MDS from dissimilarity matrix

Sometimes you start with a dissimilarity matrix (e.g. from observer ranking) rather than a set of vectors. You can still use MDS.

In [25]:
from scipy.spatial.distance import pdist, squareform
In [26]:
import numpy as np
In [27]:
d = pdist(data, metric='euclidean')
In [28]:
np.set_printoptions(precision=2)
squareform(d)
Out[28]:
array([[0.  , 2.97, 2.55, ..., 3.12, 7.35, 3.94],
       [2.97, 0.  , 3.46, ..., 3.59, 7.12, 4.52],
       [2.55, 3.46, 0.  , ..., 0.94, 5.71, 1.79],
       ...,
       [3.12, 3.59, 0.94, ..., 0.  , 5.57, 1.75],
       [7.35, 7.12, 5.71, ..., 5.57, 0.  , 5.67],
       [3.94, 4.52, 1.79, ..., 1.75, 5.67, 0.  ]])
In [29]:
mds2 = MDS(dissimilarity='precomputed')
In [30]:
%%time

x_mds2 = mds2.fit_transform(squareform(d))
CPU times: user 46.8 s, sys: 804 ms, total: 47.6 s
Wall time: 20.3 s
In [31]:
plt.scatter(x_mds2[:, 0], x_mds2[:, 1], s=5)
plt.axis('square')
pass
notebook/../../build/doctrees/nbsphinx/notebook_S10B_Dimension_Reduction_Nonlinear_49_0.png

t-distributed Stochastic Neighbor Embedding (t-SNE)

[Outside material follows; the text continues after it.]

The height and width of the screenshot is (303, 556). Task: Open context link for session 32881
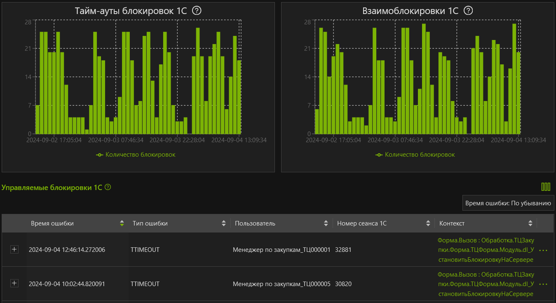pos(486,250)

The t-SNE algoorithm was designed to preserve local distances between points in the original space, as we saw in the example above. This means that t-SNE is particularly effective at preserving clusters in the origianl space. The full t-SNE algorithm is quite complex, so we just sketch the ideas here.

For meore details, see the orignal series of papers and this Python tutorial. The algorithm is also clearly laid out in the fairly comprehensive tutorial.

Outline of t-SNE

t-SNE is similar in outline to MDS, with two main differences - “distances” are baased on probabilistic concepts and depend on the local neighborhood of the point.

Original space

  • Find the conditinoal similarity between points in the original space based on a Gaussian kernel

\[p_{j \mid i} = \frac{f(\vert y_i - y_j \vert)}{\sum_{k \ne i} {f(\vert y_i - y_k \vert)}}\]

where

\[f(z) = {e^\frac{{-z^2}}{2\sigma_i^2}}\]
  • Symmetize the conditional similarity (this is necessary becasue each kernel has its own variance)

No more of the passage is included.